Em quatro meses como vereador, Boca Aberta (PR), além das polêmicas colecionadas na Câmara - o último foi o caso da "blitz da saúde" realizado no começo do ano na UPA do Jardim do Sol - já apresentou 16 projetos, segundo consulta feita pelo Portal Bonde no site do Legislativo. Considerando o tempo destinado à tramitação, sete propostas foram retiradas por tempo indeterminado e quatro arquivadas, sendo que nenhuma delas recebeu parecer favorável da Comissão de Justiça da Câmara Municipal. As outras cinco matérias ainda aguardam manifestação dos integrantes da CCJ.

A última manifestação veio na análise feita no projeto que altera a lei 10.842, que instituiu o fundo municipal da Câmara Municipal. O parlamentar gostaria que a verba fosse destinada para "melhorar a prestação de serviço de saúde à população residente na zona norte, além de promover reformas na base da Guarda Municipal no distrito". No entanto, a atual redação trata que o fundo especial de que trata do artigo 1º desta lei "deverá assegurar recursos para a reforma ou ampliação do prédio sede do Legislativo londrinense".

A assessoria jurídica, em síntese, disse que a prefeitura é o órgão responsável para deliberar sobre a questão. Seguindo o parecer, a Comissão de Justiça manifestou-se contrariamente à tramitação. A última ideia de Boca Aberta é o "Vai em Pé no Busão Paga Meia". Ele quer que a Companhia Municipal de Trânsito e Urbanização (CMTU) conceda meia passagem para o usuário que andar em pé nos ônibus que circulam por Londrina. O benefício seria destinado através da instalação de sensores nas linhas do transporte coletivo que computariam a quantidade de passageiros.



Procurado pela reportagem, Boca Aberta criticou as últimas decisões da Comissão de Justiça. "Eles estão preocupados comigo, e não com o povo. Os projetos não estão indo pra frente porque são meus. Tenho propostas maravilhosas, mas não dão parecer favorável porque estão me perseguindo. É uma retaliação total", disse.

O presidente da Comissão de Justiça, vereador Filipe Barros (PRB), ressaltou que toda apreciação é "meramente técnica" e que os integrantes analisam "o projeto, e não o autor". Barros ainda acrescentou que "corriqueiramente, as propostas do Boca Aberta são ilegais e inconstitucionais. A comissão seguiu o parecer jurídico. Os vereadores precisam ter ciência da Constituição para não elaborarem ideias superficiais".

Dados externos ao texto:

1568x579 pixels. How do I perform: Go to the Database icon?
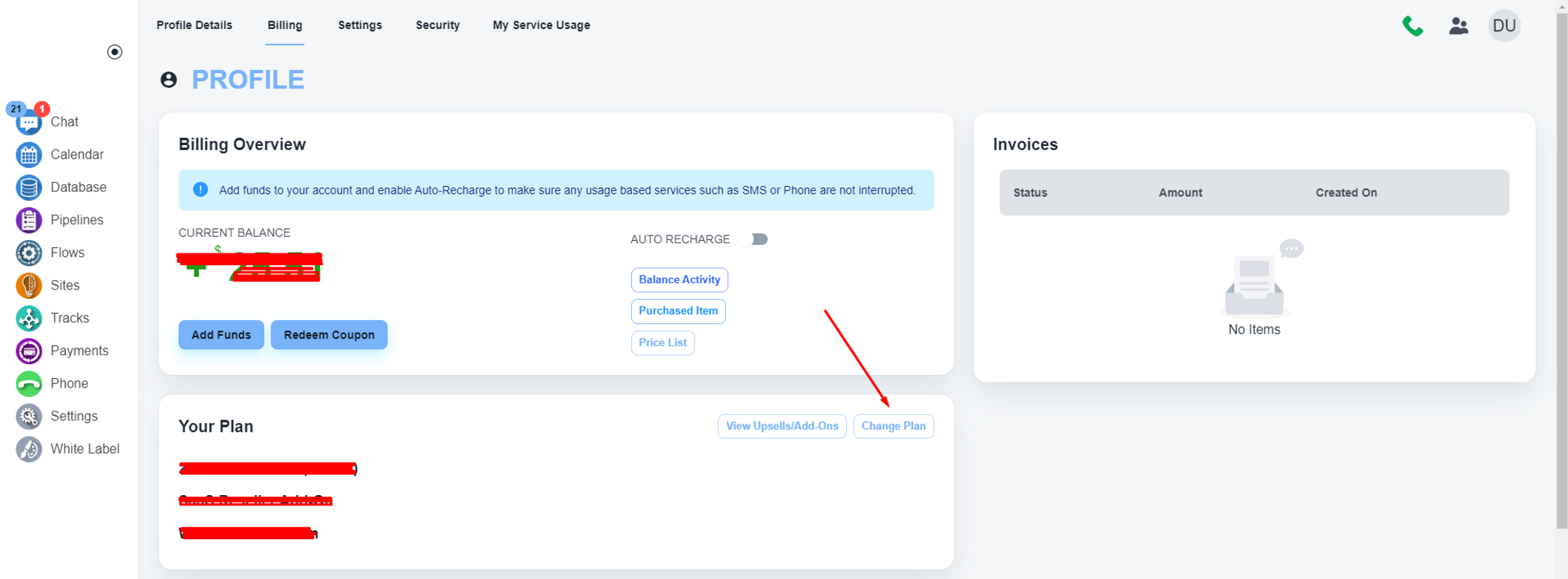(x=29, y=188)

"Não podemos tolerar essa vitimização do vereador, que julga ser perseguido quando nos manifestamos contrários à uma proposta dele. Há outros parlamentares que receberam o mesmo parecer e nem por isso se portaram como vítimas. Devemos reputar veementemente esse posicionamento. A Comissão de Justiça é meramente técnica", completou Barros.